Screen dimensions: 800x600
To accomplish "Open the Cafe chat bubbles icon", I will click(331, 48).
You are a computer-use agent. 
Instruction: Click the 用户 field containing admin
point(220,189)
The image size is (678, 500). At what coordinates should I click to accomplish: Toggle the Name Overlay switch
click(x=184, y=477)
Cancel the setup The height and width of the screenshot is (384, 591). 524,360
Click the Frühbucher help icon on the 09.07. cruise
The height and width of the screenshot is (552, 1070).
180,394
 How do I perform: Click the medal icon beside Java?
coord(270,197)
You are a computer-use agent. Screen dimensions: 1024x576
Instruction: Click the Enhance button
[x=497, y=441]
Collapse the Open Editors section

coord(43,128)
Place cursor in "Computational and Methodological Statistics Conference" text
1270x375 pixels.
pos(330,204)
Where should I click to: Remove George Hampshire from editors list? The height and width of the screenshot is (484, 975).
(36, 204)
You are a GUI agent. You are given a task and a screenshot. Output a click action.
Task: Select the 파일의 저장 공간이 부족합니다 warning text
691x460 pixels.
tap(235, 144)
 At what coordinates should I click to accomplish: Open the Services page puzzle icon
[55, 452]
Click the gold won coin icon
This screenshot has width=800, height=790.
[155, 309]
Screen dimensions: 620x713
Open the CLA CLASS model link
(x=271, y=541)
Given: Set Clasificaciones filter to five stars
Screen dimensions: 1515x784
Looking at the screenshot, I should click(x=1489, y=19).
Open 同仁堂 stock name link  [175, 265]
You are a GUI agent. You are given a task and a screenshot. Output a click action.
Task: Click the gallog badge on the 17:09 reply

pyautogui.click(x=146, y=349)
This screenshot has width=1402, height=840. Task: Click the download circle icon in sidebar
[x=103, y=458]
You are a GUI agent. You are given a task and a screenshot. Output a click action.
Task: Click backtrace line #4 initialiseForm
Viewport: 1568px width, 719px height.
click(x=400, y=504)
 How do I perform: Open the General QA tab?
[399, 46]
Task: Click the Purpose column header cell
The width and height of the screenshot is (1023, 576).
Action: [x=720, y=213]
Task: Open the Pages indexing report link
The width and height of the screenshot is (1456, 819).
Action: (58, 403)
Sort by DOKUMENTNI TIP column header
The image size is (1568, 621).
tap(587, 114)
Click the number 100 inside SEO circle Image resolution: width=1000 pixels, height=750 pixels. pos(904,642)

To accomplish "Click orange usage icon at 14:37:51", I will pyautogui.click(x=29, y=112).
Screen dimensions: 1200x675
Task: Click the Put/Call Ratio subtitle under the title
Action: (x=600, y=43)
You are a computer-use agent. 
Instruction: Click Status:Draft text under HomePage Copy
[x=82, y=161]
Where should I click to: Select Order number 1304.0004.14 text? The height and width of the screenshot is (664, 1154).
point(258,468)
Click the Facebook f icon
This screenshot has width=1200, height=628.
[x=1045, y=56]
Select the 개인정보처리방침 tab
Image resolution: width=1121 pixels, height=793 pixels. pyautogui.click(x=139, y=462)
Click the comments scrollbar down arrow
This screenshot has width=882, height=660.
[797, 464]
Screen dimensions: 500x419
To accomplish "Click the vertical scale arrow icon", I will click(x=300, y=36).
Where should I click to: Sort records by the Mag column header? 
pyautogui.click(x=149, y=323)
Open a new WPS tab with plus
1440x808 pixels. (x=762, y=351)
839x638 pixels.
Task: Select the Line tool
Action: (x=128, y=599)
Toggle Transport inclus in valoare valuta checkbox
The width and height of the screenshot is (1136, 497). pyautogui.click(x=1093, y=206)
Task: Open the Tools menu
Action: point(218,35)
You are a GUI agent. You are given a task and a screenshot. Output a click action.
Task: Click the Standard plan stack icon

++++++++

Action item >> Every line of the data must be reproduced exactly.

Response box >>
Screen dimensions: 800x600
To accomplish "Open the Cafe chat bubbles icon", I will click(331, 48).
You are a computer-use agent. 
Instruction: Click the 用户 field containing admin
point(220,189)
The image size is (678, 500). At what coordinates should I click to accomplish: Toggle the Name Overlay switch
click(x=184, y=477)
Cancel the setup The height and width of the screenshot is (384, 591). 524,360
Click the Frühbucher help icon on the 09.07. cruise
The height and width of the screenshot is (552, 1070).
180,394
 How do I perform: Click the medal icon beside Java?
coord(270,197)
You are a computer-use agent. Screen dimensions: 1024x576
Instruction: Click the Enhance button
[x=497, y=441]
Collapse the Open Editors section

coord(43,128)
Place cursor in "Computational and Methodological Statistics Conference" text
1270x375 pixels.
pos(330,204)
Where should I click to: Remove George Hampshire from editors list? The height and width of the screenshot is (484, 975).
(36, 204)
You are a GUI agent. You are given a task and a screenshot. Output a click action.
Task: Select the 파일의 저장 공간이 부족합니다 warning text
691x460 pixels.
tap(235, 144)
 At what coordinates should I click to accomplish: Open the Services page puzzle icon
[55, 452]
Click the gold won coin icon
This screenshot has width=800, height=790.
[155, 309]
Screen dimensions: 620x713
Open the CLA CLASS model link
(x=271, y=541)
Given: Set Clasificaciones filter to five stars
Screen dimensions: 1515x784
Looking at the screenshot, I should click(x=1489, y=19).
Open 同仁堂 stock name link  [175, 265]
You are a GUI agent. You are given a task and a screenshot. Output a click action.
Task: Click the gallog badge on the 17:09 reply

pyautogui.click(x=146, y=349)
This screenshot has width=1402, height=840. Task: Click the download circle icon in sidebar
[x=103, y=458]
You are a GUI agent. You are given a task and a screenshot. Output a click action.
Task: Click backtrace line #4 initialiseForm
Viewport: 1568px width, 719px height.
click(x=400, y=504)
 How do I perform: Open the General QA tab?
[399, 46]
Task: Click the Purpose column header cell
The width and height of the screenshot is (1023, 576).
Action: [x=720, y=213]
Task: Open the Pages indexing report link
The width and height of the screenshot is (1456, 819).
Action: (58, 403)
Sort by DOKUMENTNI TIP column header
The image size is (1568, 621).
tap(587, 114)
Click the number 100 inside SEO circle Image resolution: width=1000 pixels, height=750 pixels. pos(904,642)

To accomplish "Click orange usage icon at 14:37:51", I will pyautogui.click(x=29, y=112).
Screen dimensions: 1200x675
Task: Click the Put/Call Ratio subtitle under the title
Action: (x=600, y=43)
You are a computer-use agent. 
Instruction: Click Status:Draft text under HomePage Copy
[x=82, y=161]
Where should I click to: Select Order number 1304.0004.14 text? The height and width of the screenshot is (664, 1154).
point(258,468)
Click the Facebook f icon
This screenshot has width=1200, height=628.
[x=1045, y=56]
Select the 개인정보처리방침 tab
Image resolution: width=1121 pixels, height=793 pixels. pyautogui.click(x=139, y=462)
Click the comments scrollbar down arrow
This screenshot has width=882, height=660.
[797, 464]
Screen dimensions: 500x419
To accomplish "Click the vertical scale arrow icon", I will click(x=300, y=36).
Where should I click to: Sort records by the Mag column header? 
pyautogui.click(x=149, y=323)
Open a new WPS tab with plus
1440x808 pixels. (x=762, y=351)
839x638 pixels.
Task: Select the Line tool
Action: (x=128, y=599)
Toggle Transport inclus in valoare valuta checkbox
The width and height of the screenshot is (1136, 497). pyautogui.click(x=1093, y=206)
Task: Open the Tools menu
Action: point(218,35)
You are a GUI agent. You are given a task and a screenshot. Output a click action.
Task: Click the Standard plan stack icon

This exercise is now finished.